This night, the Baltimore Orioles' bats stayed mostly silent, and their starting pitcher came up with a sore elbow in the second inning.

All that did was give the American League's best bullpen a chance, and it responded once more. Nate Snell pitched six shutout innings in relief of Mike Flanagan, and Eddie Murray drove in two runs with sacrifice flies as the Orioles beat the California Angels, 3-0, before 47,587 at Anaheim Stadium.

By winning for the 16th time in 19 games, the Orioles finally got something to show for it, because Boston's loss in Minneapolis moved Baltimore, which is 28-17, within 2 1/2 games of first place in the American League East.

The Orioles had to scratch for this one because they didn't hit a home run for the first time in 14 games and had nine singles and two doubles off Ron Romanick (3-2).

Flanagan left the game after two innings with a "tightness in his left elbow," the club said, and Manager Earl Weaver had to go to his bullpen.

Which is the best move he has. In this stretch, that bullpen has gone 7-0 with eight saves and a 1.44 ERA. Tonight, Snell (2-0) bettered Brad Havens' 4 2/3 scoreless shutout innings Thursday, going six and allowing the Angels only four hits, all singles.

"My sinker was working real well for some reason," he said. "It was just a spur-of-the-moment thing, but I was really sharp. In that situation, I'm just trying to keep the ball in the park and the game close, so I did my job."

"Nate has been outstanding," Weaver said. "That's our first shutout, right? With the way we've been going, you figured it would take four pitchers to get it. That's okay. It's nice to finally gain some ground on those other teams."

Tippy Martinez started the ninth, but Don Aase finished it for his league-leading 13th save of the year. It was Martinez's first appearance since April 19.

The game was scoreless until Murray's first sacrifice fly scored Lee Lacy for a 1-0 lead in the sixth.

Then in the seventh, the Orioles made it 2-0 by loading the bases on singles by Alan Wiggins, Lacy and Fred Lynn and getting another sacrifice fly to Murray.

In the ninth. Mike Young doubled, Rick Dempsey was hit by a pitch, Wiggins was safe on second baseman Bobby Grich's error and Lacy's sacrifice fly made it 3-0.

Although the Orioles had only 11 hits, they were bunched at the top with Lacy and Lynn getting three each.

Weaver had rearranged his starting rotation so that both his left-handers, Scott McGregor and Flanagan, would face the Angels, who are 3-12 against lefties and 19-12 against right-handers. That strategy didn't hold up any longer than Flanagan's elbow. He made his shortest appearance this season, going two innings and allowing one hit.

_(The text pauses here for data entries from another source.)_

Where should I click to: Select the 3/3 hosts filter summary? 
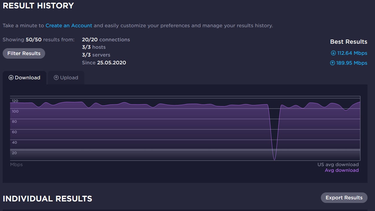click(x=94, y=47)
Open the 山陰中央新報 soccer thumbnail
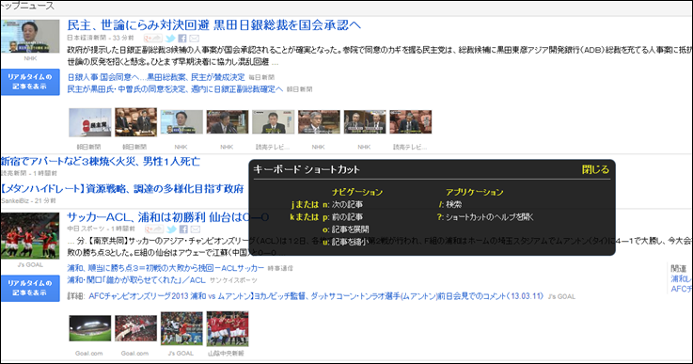The image size is (693, 364). click(x=228, y=328)
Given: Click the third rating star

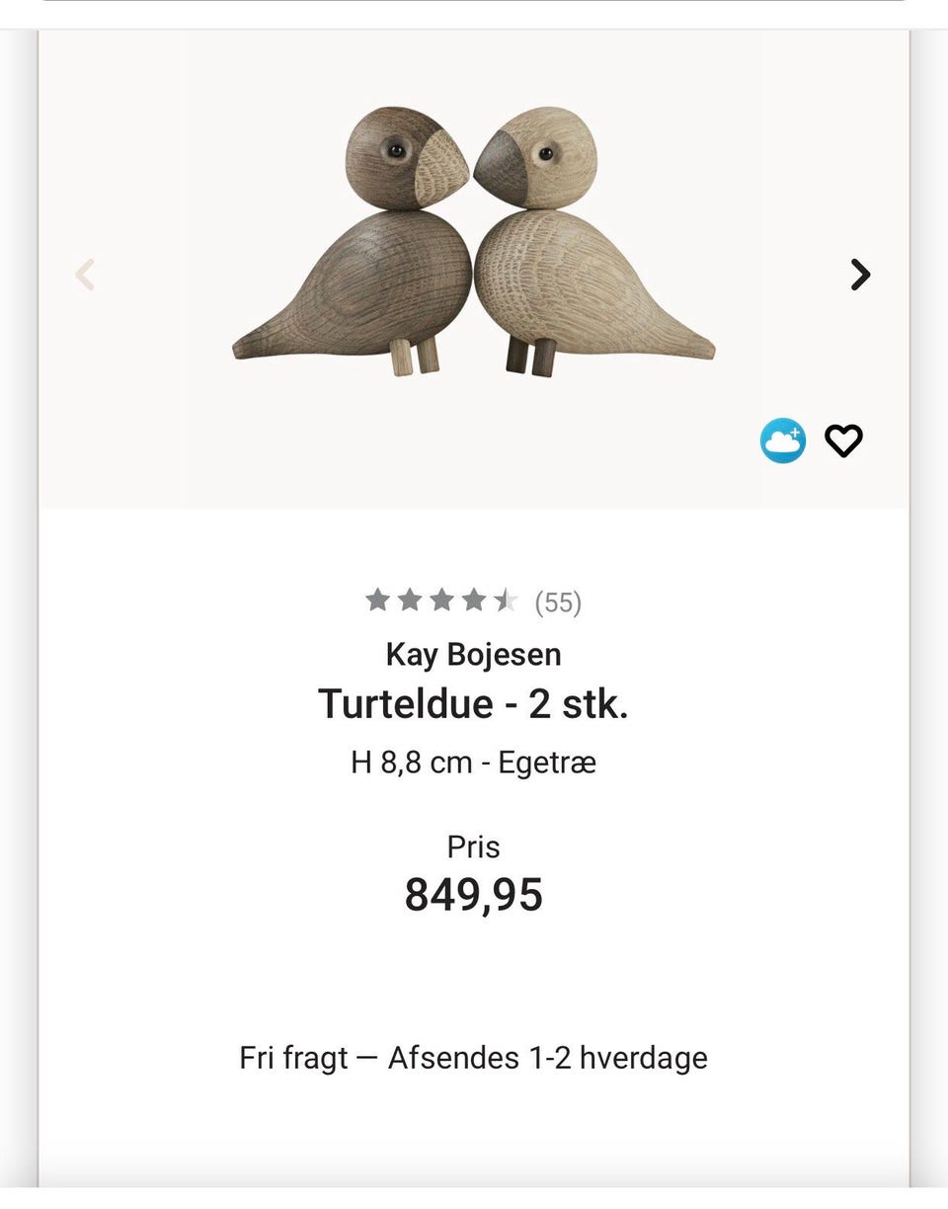Looking at the screenshot, I should 441,600.
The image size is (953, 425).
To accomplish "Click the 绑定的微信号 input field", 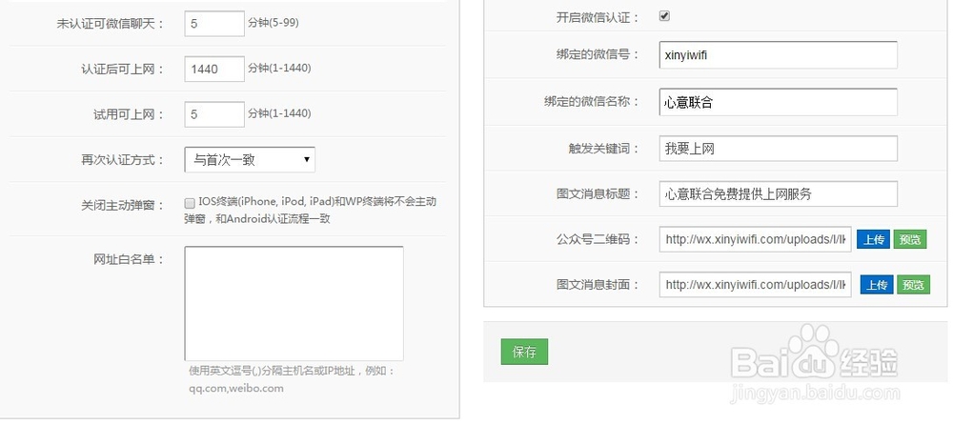I will pos(778,55).

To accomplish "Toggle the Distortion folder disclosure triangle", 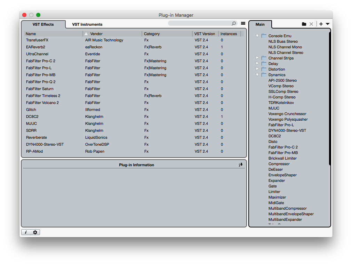I will coord(257,69).
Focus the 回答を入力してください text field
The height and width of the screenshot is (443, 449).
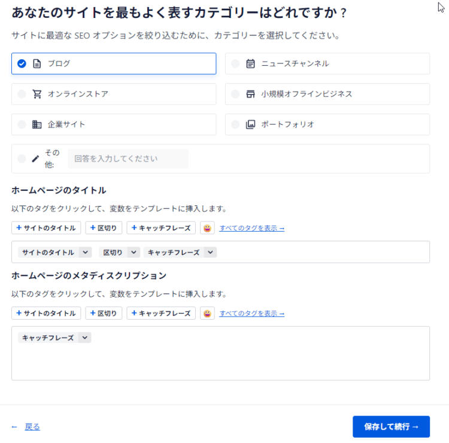[x=128, y=159]

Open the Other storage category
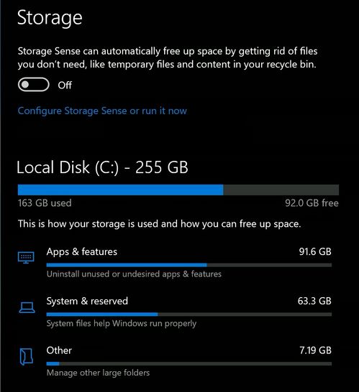(x=175, y=361)
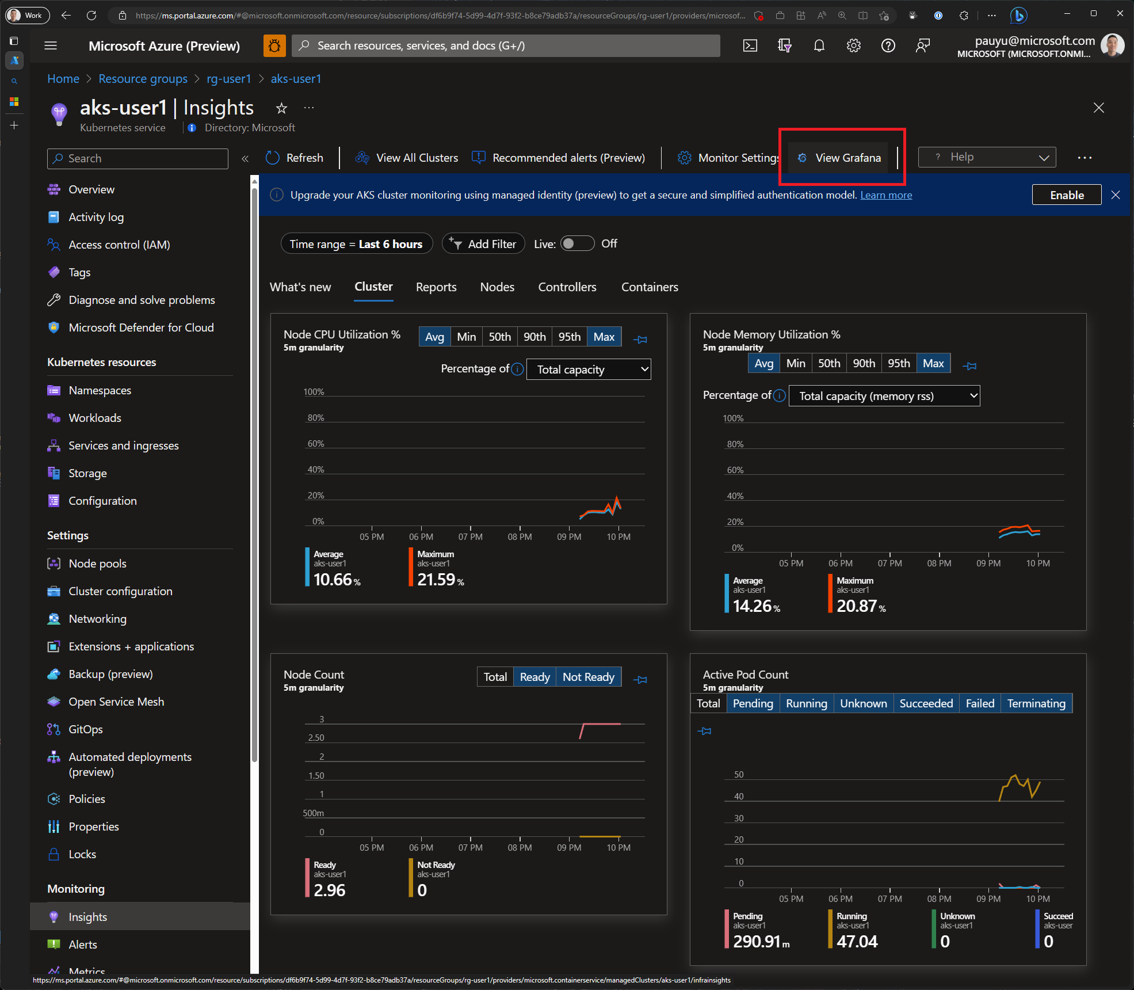The width and height of the screenshot is (1134, 990).
Task: Click the GitOps sidebar icon
Action: pyautogui.click(x=54, y=729)
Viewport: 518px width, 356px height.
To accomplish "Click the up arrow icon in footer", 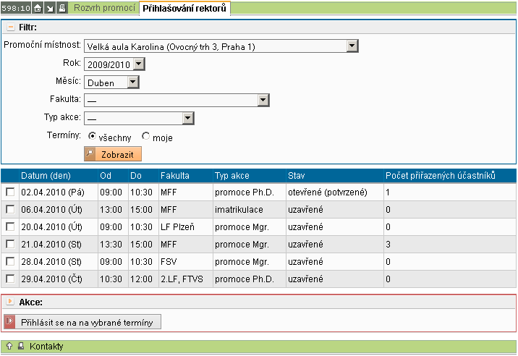I will tap(9, 347).
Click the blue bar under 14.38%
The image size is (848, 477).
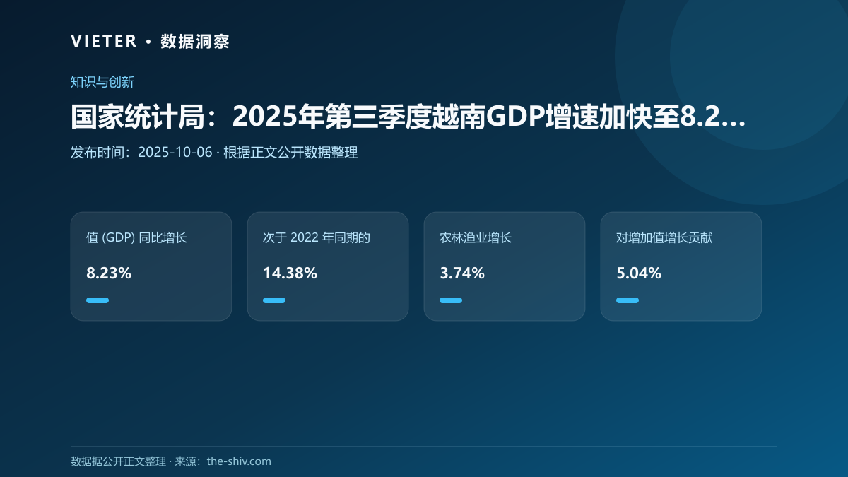tap(274, 300)
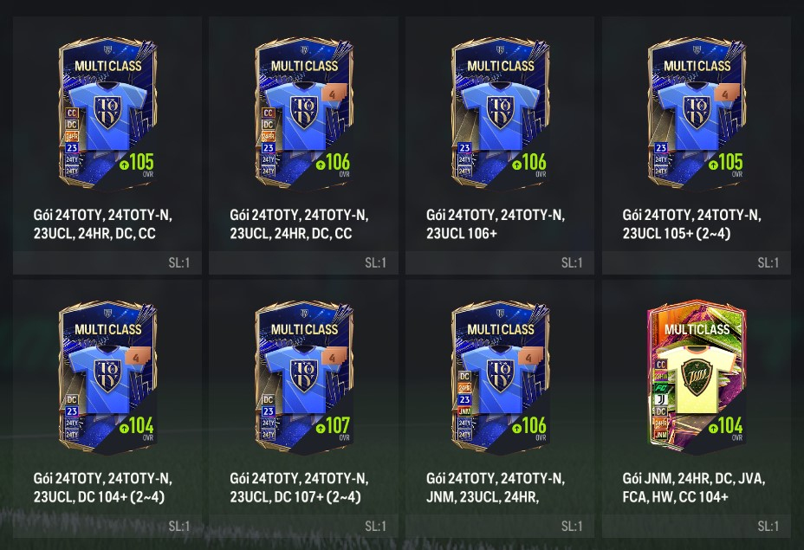The width and height of the screenshot is (804, 550).
Task: Click the red JNM badge on the TOTY JNM pack
Action: click(464, 411)
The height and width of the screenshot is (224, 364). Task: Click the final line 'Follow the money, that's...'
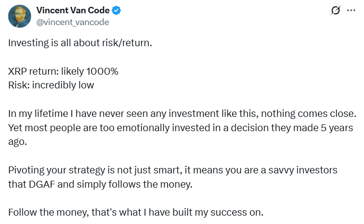tap(136, 213)
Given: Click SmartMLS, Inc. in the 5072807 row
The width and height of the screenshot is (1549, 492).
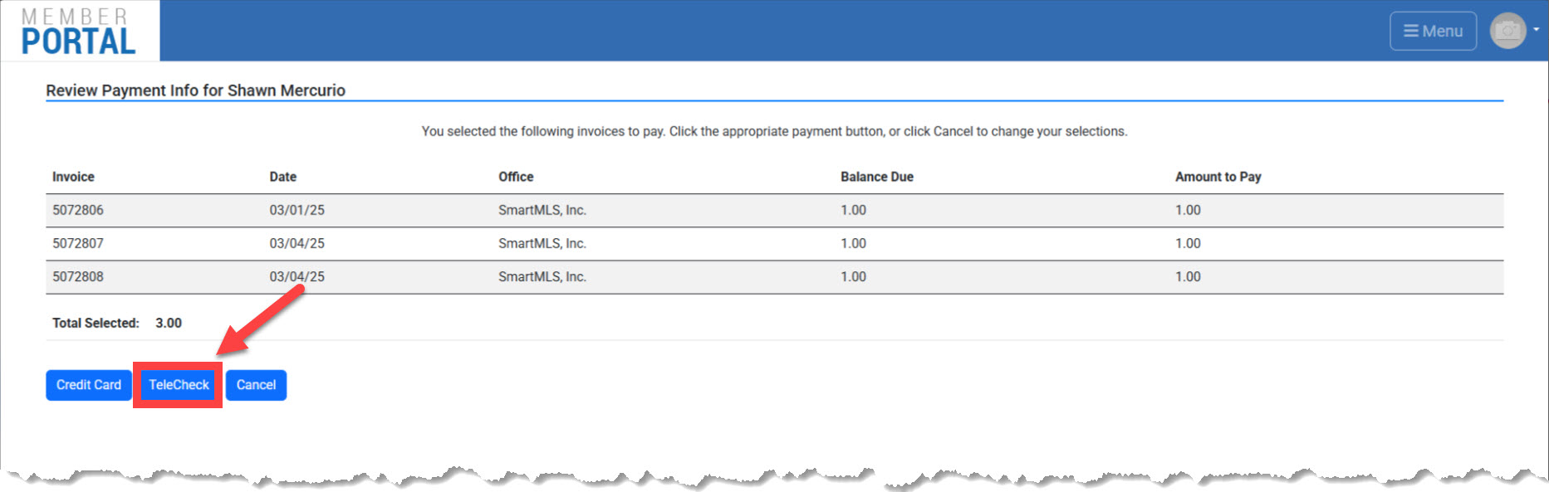Looking at the screenshot, I should [x=542, y=243].
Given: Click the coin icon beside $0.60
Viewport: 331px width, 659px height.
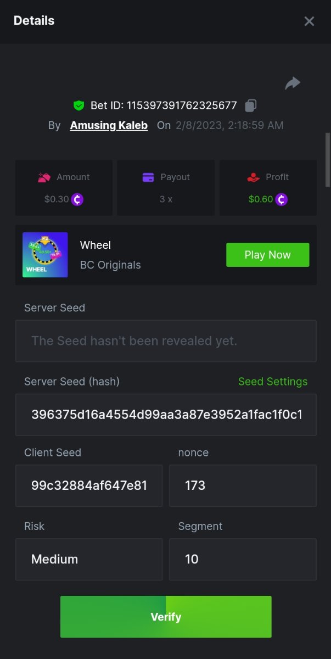Looking at the screenshot, I should tap(282, 199).
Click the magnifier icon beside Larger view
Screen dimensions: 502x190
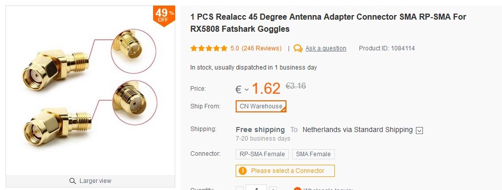click(x=73, y=181)
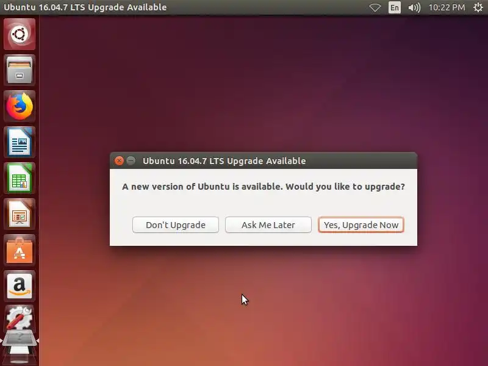Open System Settings wrench-and-gear icon

pos(20,318)
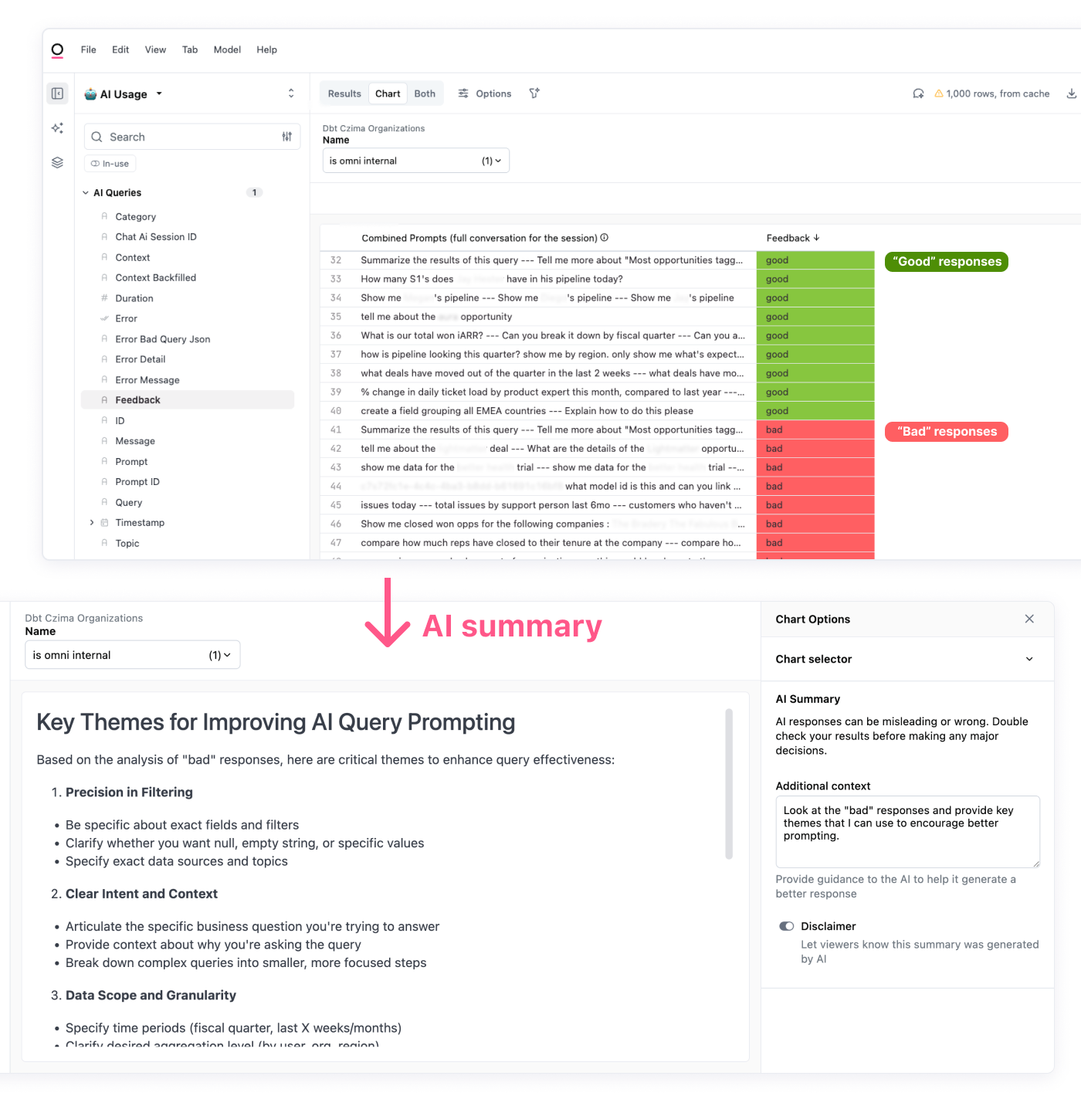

"I've been pitching with this pain in my elbow for about three starts, and it got very stiff tonight," he said. "I had the doctors here look at it, and they say it's just a little tender. They think it's all in the muscles, which heal faster than the tendons and all that. There was no sense pushing it. I knew we were only going to score three runs, and Nate had told me he wanted to get into the game."

He remains the Orioles' hard-luck pitcher, having not won since April 17, a stretch of eight starts that has seen the Orioles score three or fewer runs four times.

Weaver brought in Snell to start the third inning, and from there, the game became one of cat-and-mouse. Angels Manager Gene Mauch didn't want to bring in his left-handed hitters immediately, figuring that Weaver would come back with left-hander Martinez, and the Angels would be out of players. Mauch made his first move to lead off the fourth when he sent up Reggie Jackson to bat for designated hitter Rick Burleson, and Jackson lined a single to center.

That was about all the Angels got off Snell in his first four innings. Jackson was the only runner he allowed in that time, except for Brian Downing, who was safe on third baseman Juan Beniquez's fifth error in three games.

In his 12 games at third, Beniquez has made eight errors, causing Weaver to remark that Floyd Rayford probably would play Saturday night.

The second hit off Snell came when rookie Wally Joyner led off the seventh with a single to center, but Downing hit a one-hopper back at Snell, who threw to Wiggins at second to start a double play.

Snell was back in trouble seconds later. After Doug DeCinces walked, George Hendrick grounded a single to left. Yet, Snell got out of that one, too, by getting Grich to hit a hard grounder to Ripken at short.

Meanwhile, the Orioles had all kinds of chances off Romanick but hit into two double plays and left two men on third in the first five innings.

Their best chance was in the fourth; Lacy singled to right and Lynn walked. But Murray grounded into a double play, and with Lacy on third, Cal Ripken grounded out.

Then in the fifth, Larry Sheets doubled off the center field wall and was bunted to third by Beniquez. But, with the lead run on third and one out, Mike Young grounded out and Rick Dempsey flied to center to end the fifth with the game still scoreless.

Former Orioles infielder Todd Cruz, just released from a drug rehabilitation center, visited Anaheim Stadium tonight to ask the Orioles if he could work out with them. Peters told him no thanks.